Friday, 27 November 2015

Tomorrow, When the War Began - Film

YouTube came up trumps again last night with a film to watch while the wife had control of the remote control. I have seen ‘Tomorrow, When the War Began’ a while ago so finding a full copy on YouTube and free, what a result.

What we have here is an Australian version of the film Red Dawn. If you haven’t seen the American version it is about a group of high school kids who former a guerrilla resistance group calling themselves Wolverines, after their high school mascot. Cuban and Russian troops somehow manage to invade America and with most of the country now under their control the war had cooled. The left the resistance in the shape of the Wolverines to fight on. While in a later remake, the enemy was North Korean with a hint of Russian involvement.


In Tomorrow When the War Began the enemy are nameless (though unmistakably, Asian) who were probably Chinese or North Korean. It follows the same template of Red Dawn, group of small-town youths who are on a camping trip in a valley called Hell and the first inkling of trouble back home is the sound of planes in the night. When they return home from their camping trip everyone has been rounded up and detain at the local fairground.

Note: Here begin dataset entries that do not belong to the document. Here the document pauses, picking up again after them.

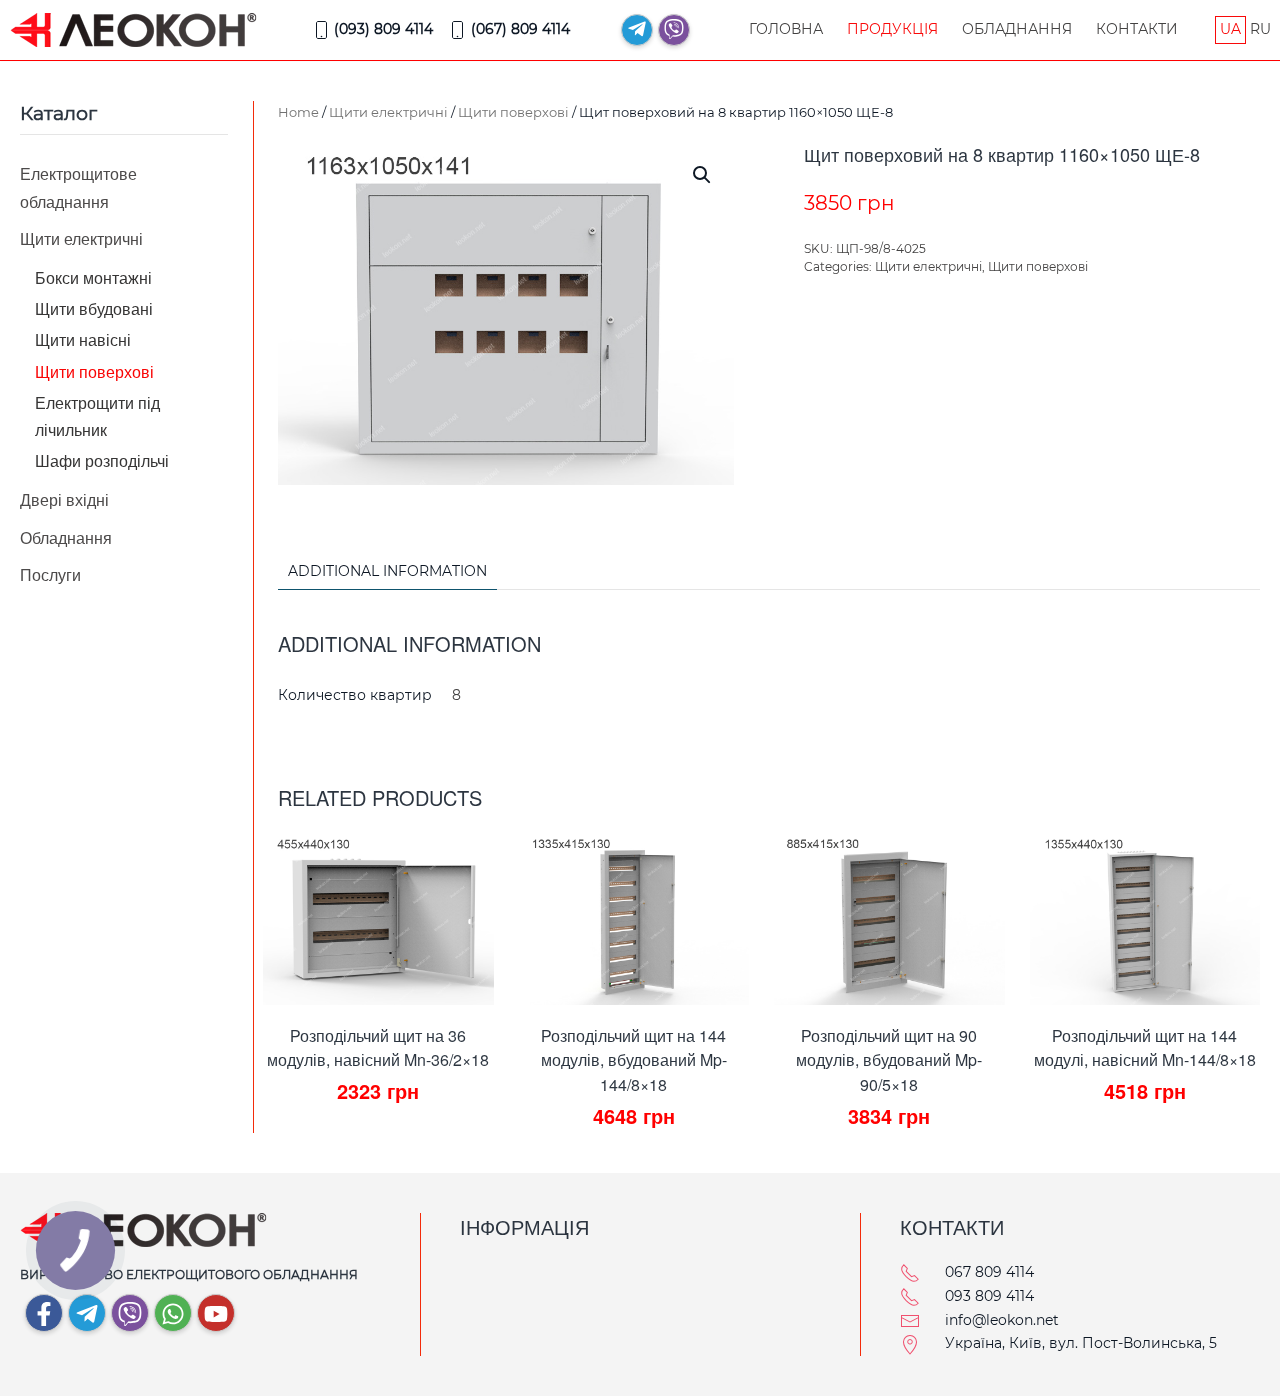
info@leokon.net (1002, 1320)
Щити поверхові (513, 112)
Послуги (50, 574)
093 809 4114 (989, 1296)
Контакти (1137, 29)
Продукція (892, 29)
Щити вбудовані (94, 308)
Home (298, 112)
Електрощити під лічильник (97, 416)
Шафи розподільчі (102, 460)
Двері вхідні (64, 499)
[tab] (377, 572)
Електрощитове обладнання (78, 187)
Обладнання (1017, 29)
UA (1230, 29)
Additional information (387, 571)
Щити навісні (83, 339)
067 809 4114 (989, 1272)
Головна (786, 29)
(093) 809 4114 (383, 29)
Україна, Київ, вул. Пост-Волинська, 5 (1081, 1343)
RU (1260, 29)
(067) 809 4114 (520, 29)
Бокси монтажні (93, 277)
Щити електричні (388, 112)
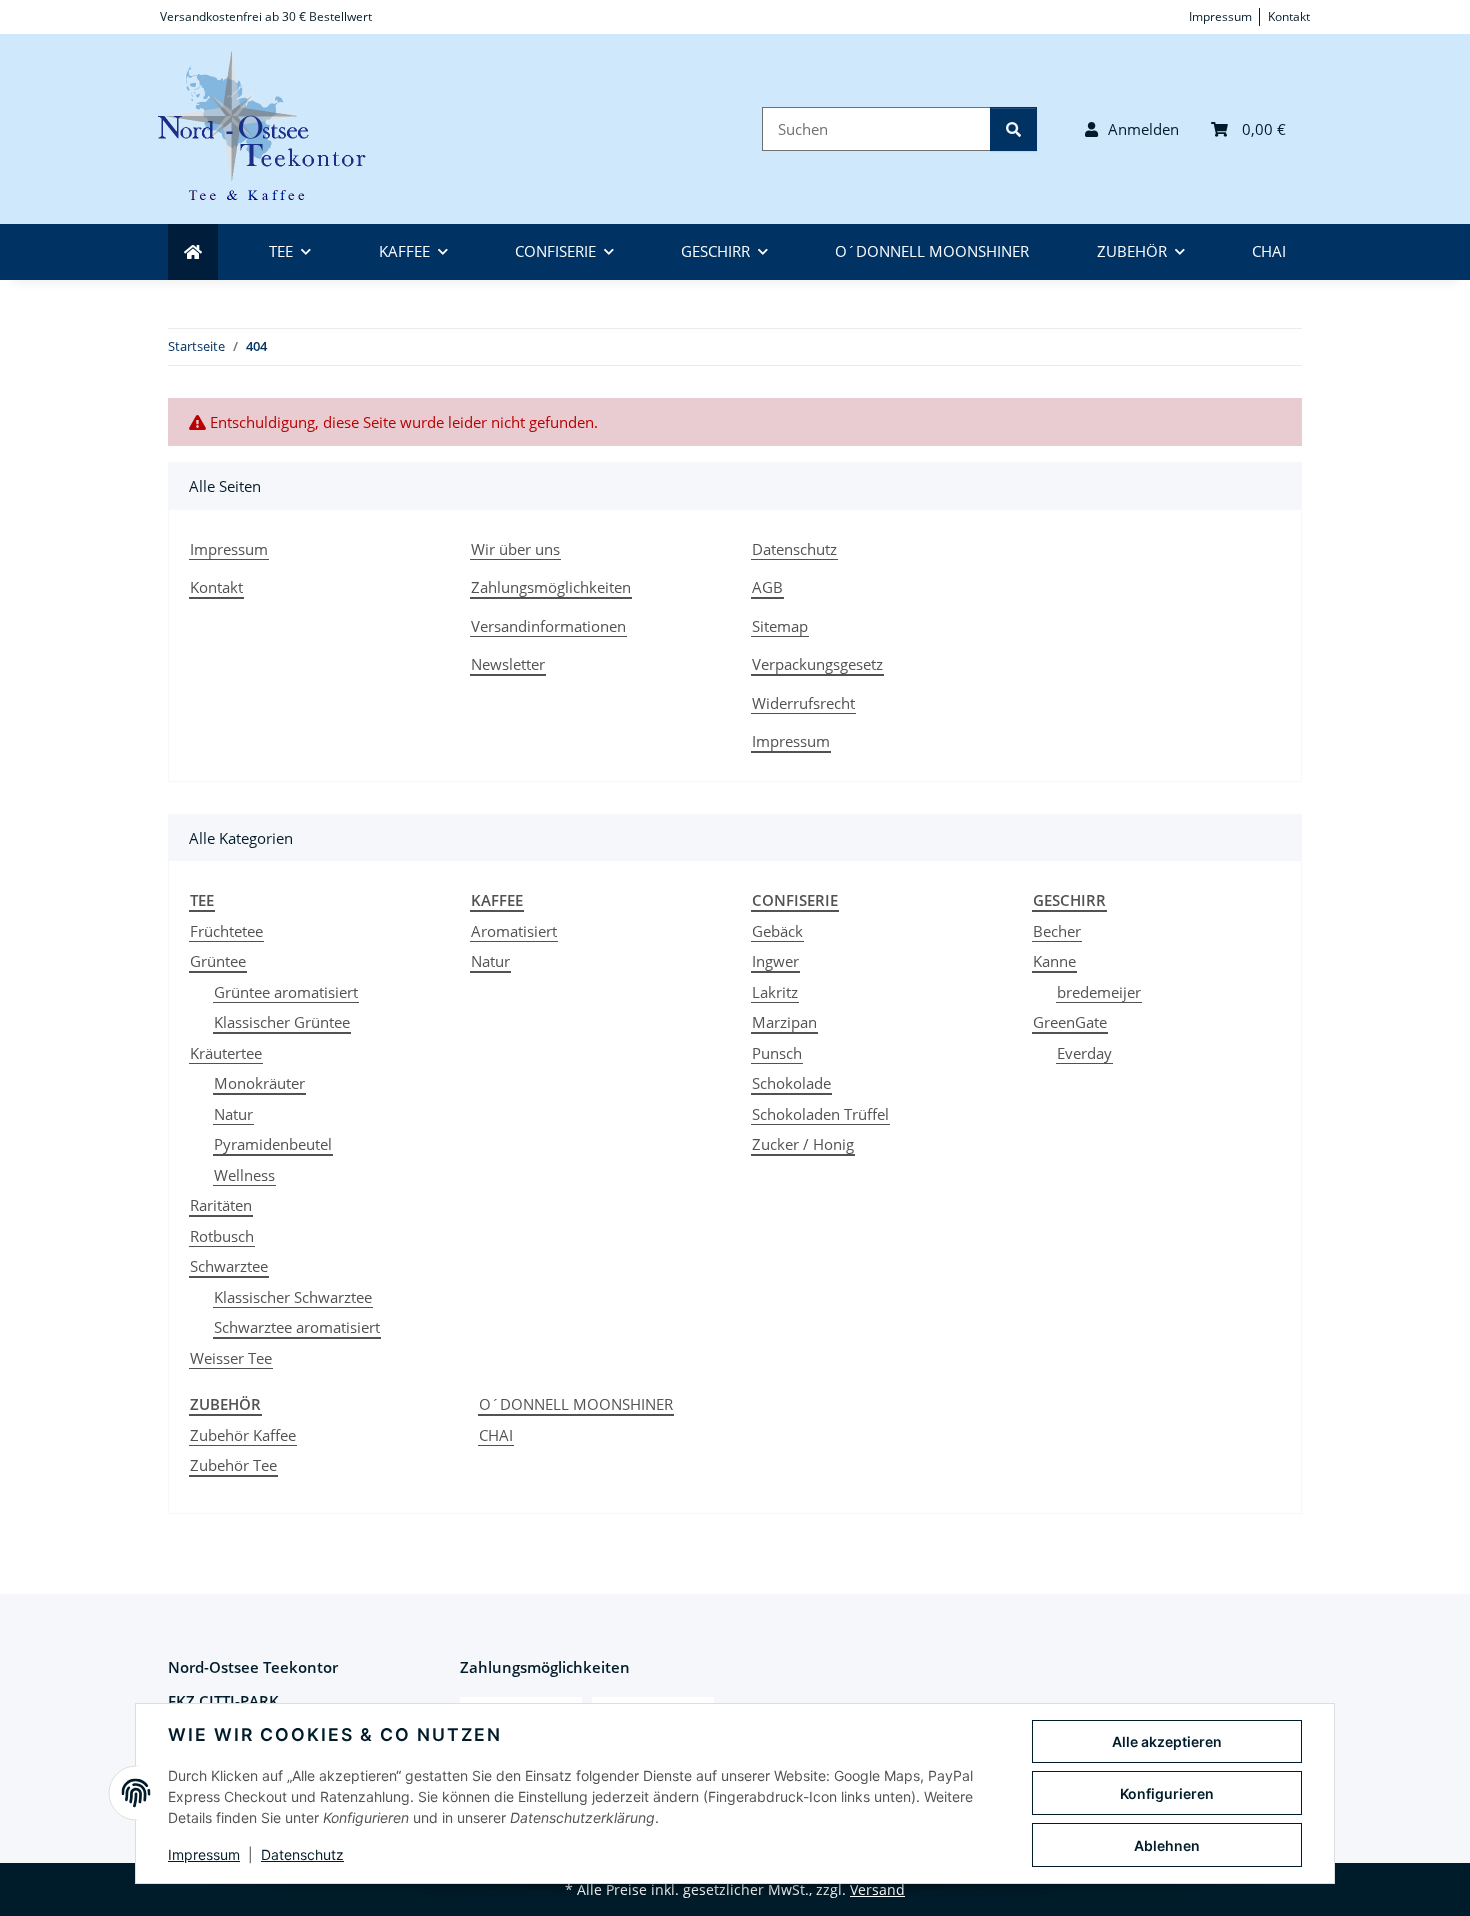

At the fairground, some of the group witness several atrocities, when they are spotted they are shot at and return to their hideout. They are soon found by searching helicopters and barely escape with their lives when the group decide to go back to their old campsite in Hell. From there they fight back with plans to blow up the bridge into town after finding out the bridge was one of the main supply routes.
To blow the bridge they steal a tanker truck of fuel beneath the bridge and the whole operation is nearly a failure when they are discover but a unexpected member of the group comes to the rescue.

It also differs from both Red Dawns because the main lead character is a girl and she is the leader of the group. After no signs of the promised sequel, it is bursting back on the small screen as a TV series sometime next year in Australia.